__Предложенный текст__:
·····
История “Химеры” столь тесно повязана с историей “Там-Тама” еще и потому, что без него, по сути, никакой истории уже не было. Альбом вышел – но оценить его по-прежнему было толком некому. Группа играла – но будущего по-прежнему не было видно. Выживать с паспортом гражданина Луны становилось все сложнее.
Леонид Новиков
Была такая радиостанция “Катюша”, и там небезызвестный Илья Бортнюк спрашивал у Рэтда в прямом эфире: “У тебя такие классные перформансы, что бы ты еще хотел сделать на сцене?” А он говорит: “Я хочу повеситься”. Ну, все посмеялись, в шутку перевели. А он, как оказалось, ни разу не шутил.
Юрий Лебедев
В последние годы мы встречались только на репетициях. У всех было много своих забот: семья, работа. Кроме того, мы все действительно очень разные. Объединяло только сильное желание играть именно такую музыку (о сильном желании играть может свидетельствовать время одной из недельных репетиций в “Там-Таме”, когда мы там обосновались в 95– 96-м годах – в один день недели все неизменно собирались в девять, а может, и в восемь часов утра – уже и не помню). А на репетициях мы, как правило, не репетировали в обычном смысле – то есть не разучивали песен. Разве что перед намеченным концертом прогоняли раз-другой будущую программу. Или Эдик приносил новую песню – тогда для нее подбирали ритм. А обычно играли всякие импровизации для удовольствия. Некоторые темы потом стали песнями. Но их немного – песен, придуманных не лично Эдиком. Могу вспомнить только две – “Тотальный джаз” и “Скандинавец”. Тексты к ним Эдик придумывал уже после первого исполнения и часто прямо на концерте.
·····
__Исходные данные__:
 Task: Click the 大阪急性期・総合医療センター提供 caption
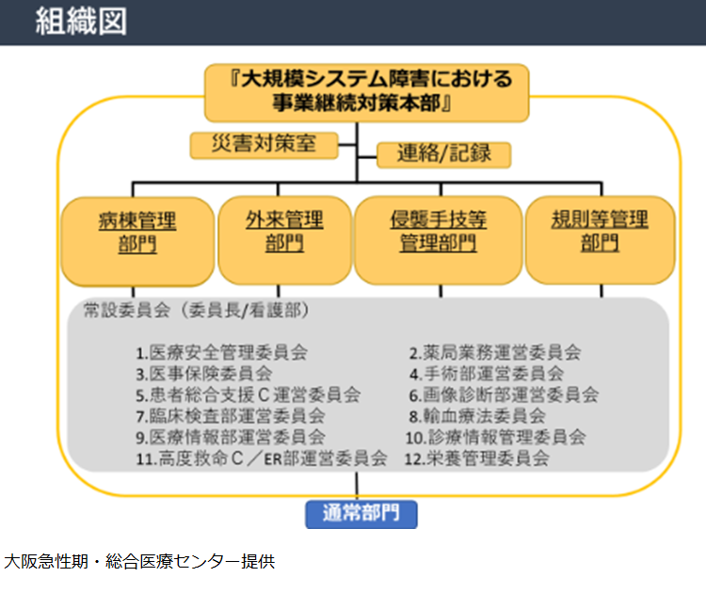(139, 562)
·····
__Задание 1__: Изложите в виде краткого списка абзац текста о группе «Химера», начинающийся словами «В последние годы мы встречались». Сохраните его основные факты.
__Задание 2__: Напишите продолжение текста о группе «Химера», начиная сразу после его последнего предложения.
Материал для выполнения заданий не понадобится.

__Письменный ответ 1__:
- В последние годы участники группы виделись только на репетициях: у каждого были свои заботы (семья, работа), и все они очень разные.
- Их объединяло сильное желание играть именно такую музыку. Когда в 95–96-м годах они обосновались в «Там-Таме», в один из дней недели все собирались на репетицию в девять, а может, и в восемь утра.
- Песни на репетициях обычно не разучивали. Будущую программу прогоняли раз-другой только перед намеченным концертом, а для новой песни Эдика подбирали ритм.
- Чаще всего играли импровизации для удовольствия, и некоторые темы потом стали песнями.
- Песен, придуманных не лично Эдиком, немного. Вспоминаются только «Тотальный джаз» и «Скандинавец». Тексты к ним Эдик придумывал уже после первого исполнения, часто прямо на концерте.

__Письменный ответ 2__:
Раньше, когда я, Паша и Витус еще были студентами, бывало, заходили друг к другу иногда. Особенно к Эдику, когда он имел дворницкую на Петроградской. Но к нему и тогда, и после лезло столько людей, что навязывать еще и свою персону без особой причины становилось неловко. Да и на концерты, бывало, просились поиграть. Эдик же никогда не отказывал. “Сегодня с нами играет наш друг Ух”, – у меня и запись с такого концерта есть. Как правило, такие после первой песни уходили по-тихому. Но Юра-тромбонист, каким-то образом прибившийся к нам в 96-м году, прижился. Тоже странный человек. Был еще какой-то Антон, очень наглый и настойчивый. Много было людей. Но на Эдика, думаю, никто никак повлиять не мог.
(Из интервью Дмитрию Меркулову для сайта edikstarkov.narod.ru)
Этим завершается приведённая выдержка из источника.